Kennedy Scott Ltd v Francis
Section 32(2) of the Employment Act 2002 says that employees cannot present a complaint to an employment tribunal unless they have set out the grievance in writing and sent it to their employer. In Kennedy Scott Ltd v Francis, the Employment Appeal Tribunal (EAT) said that there was no need for the employee to have written the letter themselves.
Basic facts
Mr Francis, who was dyslexic, told the human resource manager, Lisa Clark, in March 2006 that he was being bullied. When he expressed further concerns in May, she advised him to speak to his manager informally. He did so in May/June 2006 and his manager wrote up a note of the meeting, acknowledging his complaints of race and sex discrimination.
Around the same time, however, the company started a redundancy exercise and Mr Francis was told in early July that his employment would be terminated. He appealed against that decision, and asked about the progress of his other grievances.
On 3 October 2006, having not heard anything, Mr Francis lodged claims of unfair dismissal, race, sex and disability discrimination.
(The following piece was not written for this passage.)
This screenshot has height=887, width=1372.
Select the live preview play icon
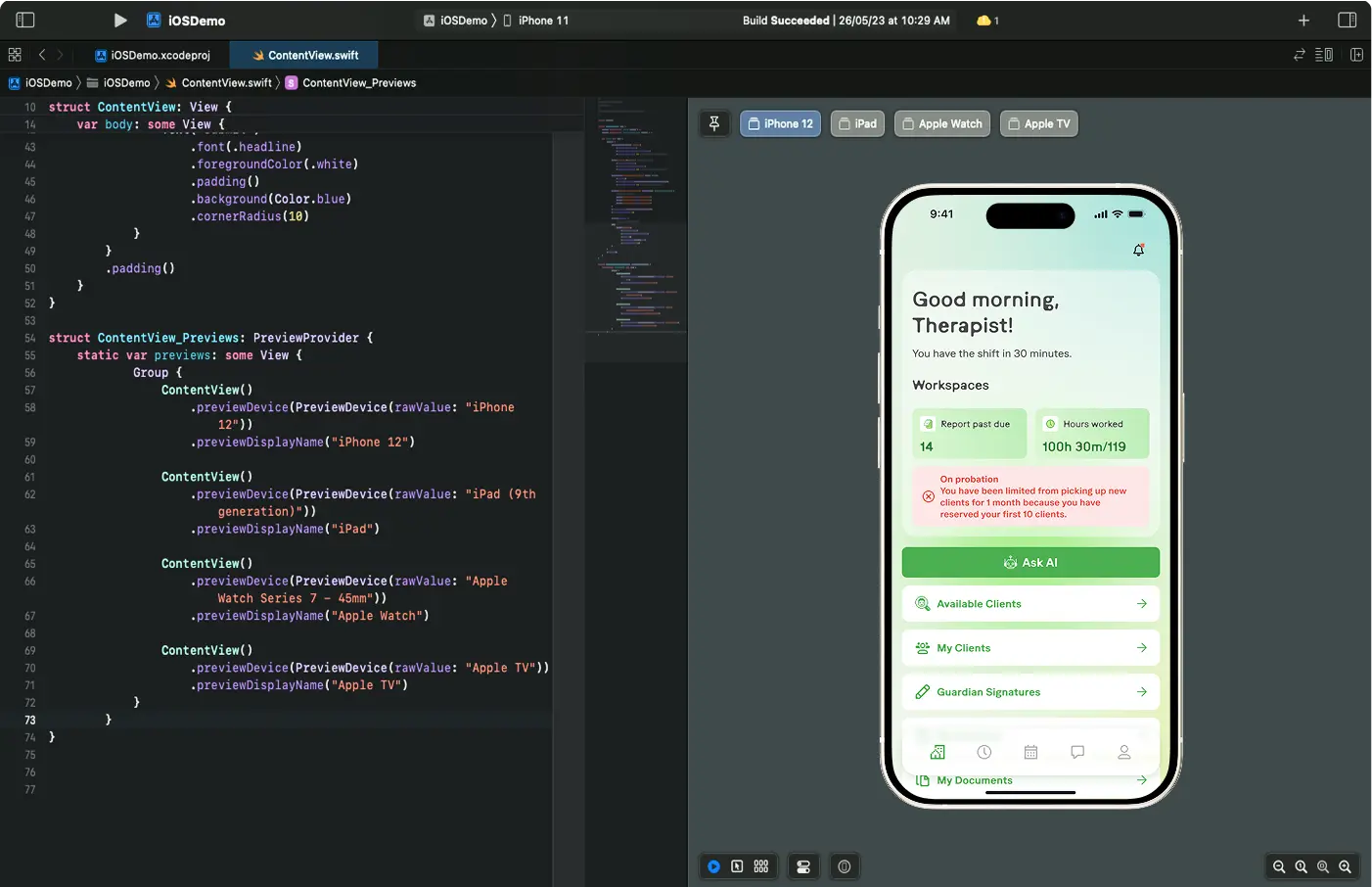tap(713, 865)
He said in his claim form that he had put his complaints in writing to his employer.
His employer formally rejected his appeal against redundancy in late October 2006 and asked for more information about the other grievances. His union rep replied in November 2006, stating that his line manager had been helping him to formulate his grievances in writing but had run out of time due to the redundancy.
The company argued that Mr Francis had not complied with the statutory grievance procedure as he had not written the step one letter himself.
Tribunal decision
The tribunal said that, although Mr Francis had not written a formal grievance letter himself, the notes from his meeting with his manager satisfied the requirement.
Although the manager had written up the notes, the tribunal chair said that she did not accept “that it has to be the Claimant who physically writes up the statement for the purposes of Step 1 of the statutory procedure. There seems to me no reason why an employee should not rely on the notes he has witnessed his employer (by his line manager) typing up."
EAT decision
And the EAT agreed. It said that in deciding whether Mr Francis had complied with the obligation to put his grievance in writing, “the focus is on substance, not technicality. Employers should know where they stand but, in providing employers with that knowledge, the threshold to be crossed by employees should not be set high, and should not place in their way unduly legalistic obstacles.”
It said that Mr Francis had clearly raised a grievance at the meeting with his manager (effectively his employer) in May/June 2006. She had made a note of it at that meeting which accurately reflected his complaint. His employers were therefore aware that he had raised a grievance, which had been recorded in writing.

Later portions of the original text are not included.